▸ GIVEN RECORDS:
————————

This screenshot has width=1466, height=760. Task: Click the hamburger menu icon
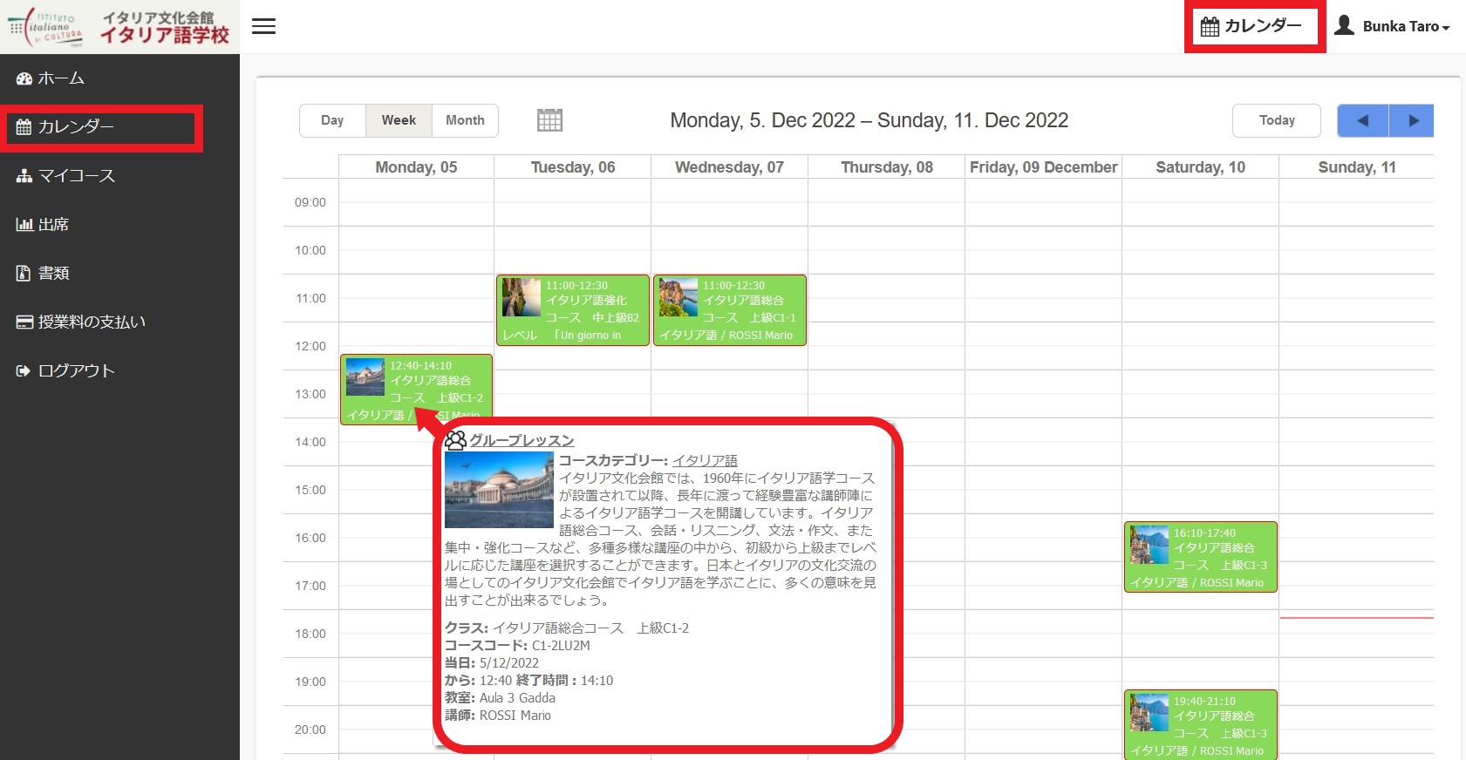(263, 26)
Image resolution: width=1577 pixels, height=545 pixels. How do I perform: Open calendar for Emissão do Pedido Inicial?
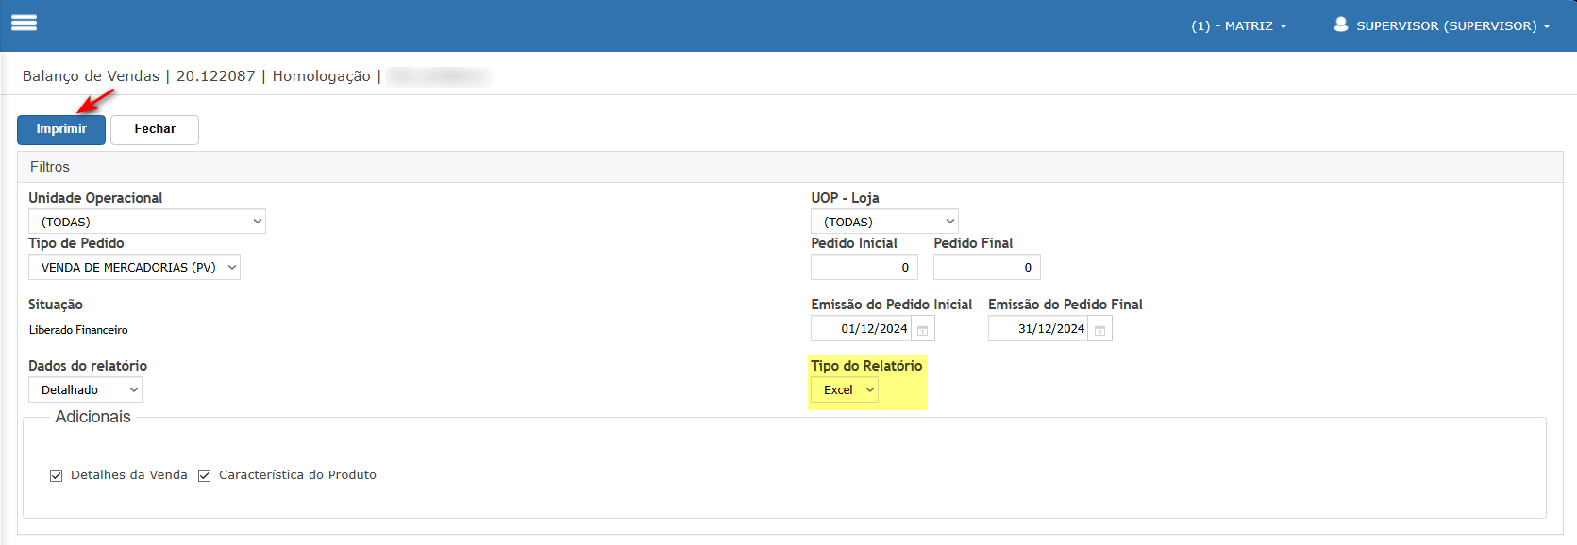923,329
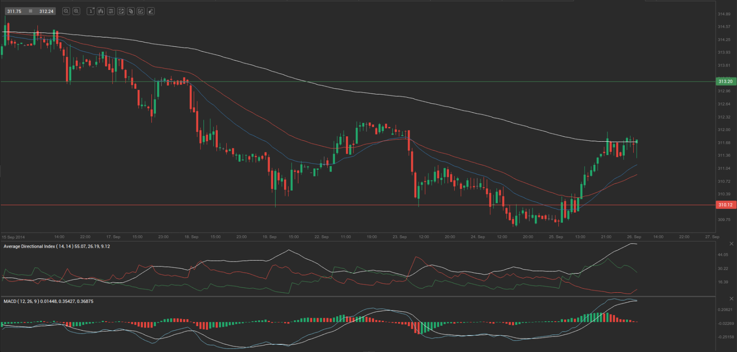Image resolution: width=737 pixels, height=352 pixels.
Task: Close the MACD indicator panel
Action: pyautogui.click(x=731, y=299)
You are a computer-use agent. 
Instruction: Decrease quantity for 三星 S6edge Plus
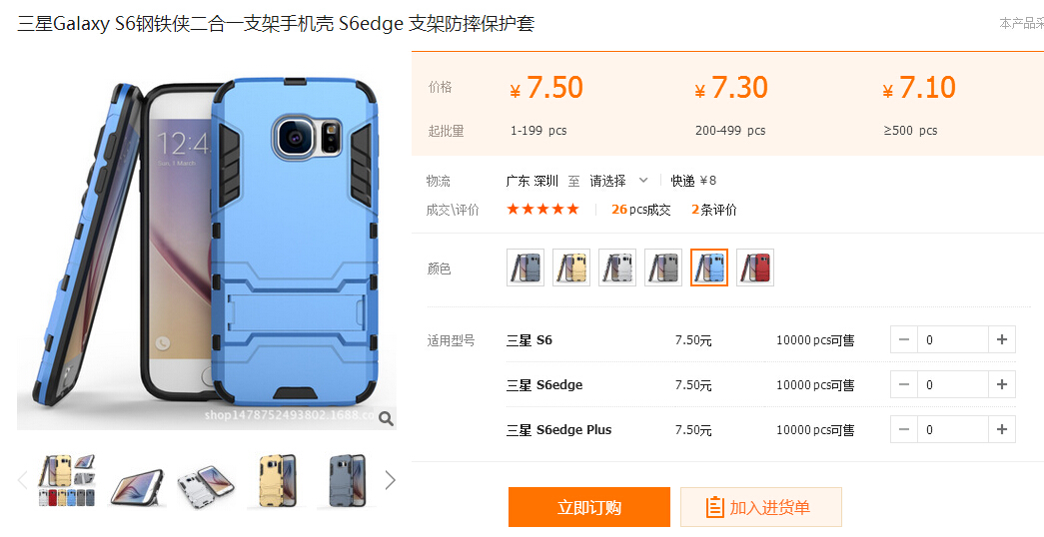point(903,430)
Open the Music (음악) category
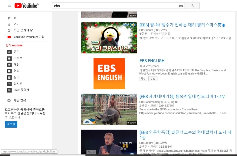 [16, 52]
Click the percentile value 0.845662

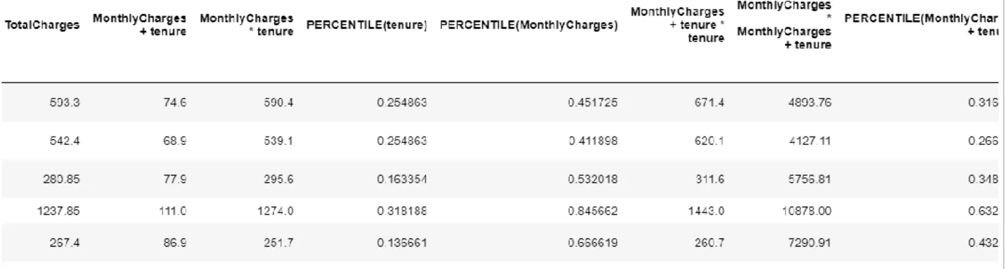coord(592,211)
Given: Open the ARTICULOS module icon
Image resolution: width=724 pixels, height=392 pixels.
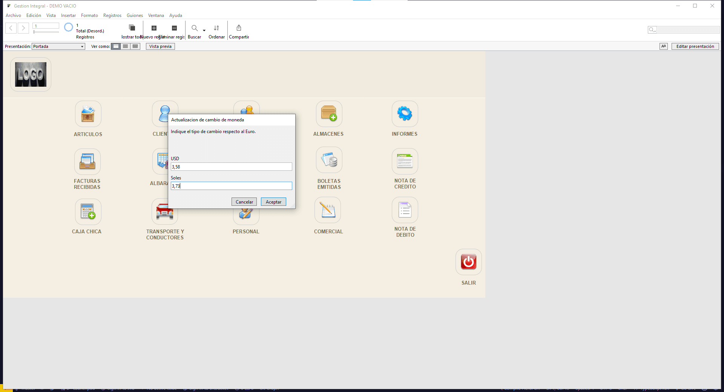Looking at the screenshot, I should pyautogui.click(x=88, y=114).
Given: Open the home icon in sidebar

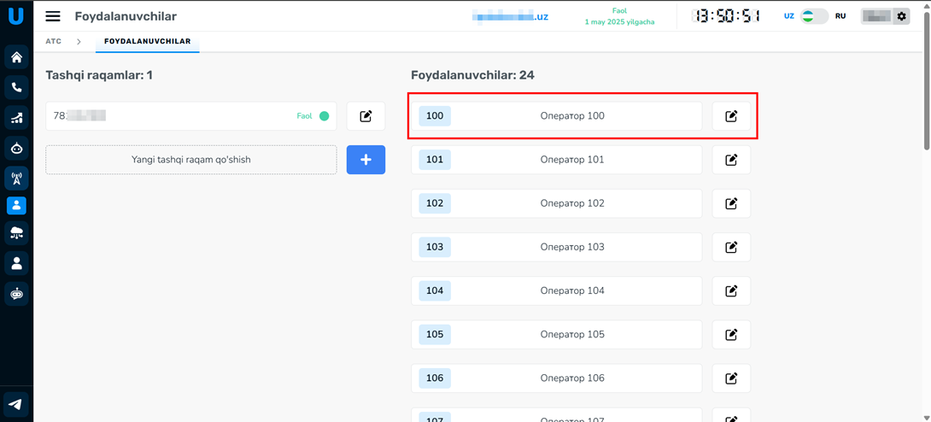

————————

▸ INSTRUCTIONS FOR THE TASK: What is needed is an exact repeat of the lines from the one containing "Click the percentile value 0.845662" through the last line of the records above, both included, with pictures left out.

▸ EXERCISE ANSWER:
Click the percentile value 0.845662

coord(592,211)
Given: Open the ARTICULOS module icon
Image resolution: width=724 pixels, height=392 pixels.
Looking at the screenshot, I should pyautogui.click(x=88, y=114).
Given: Open the home icon in sidebar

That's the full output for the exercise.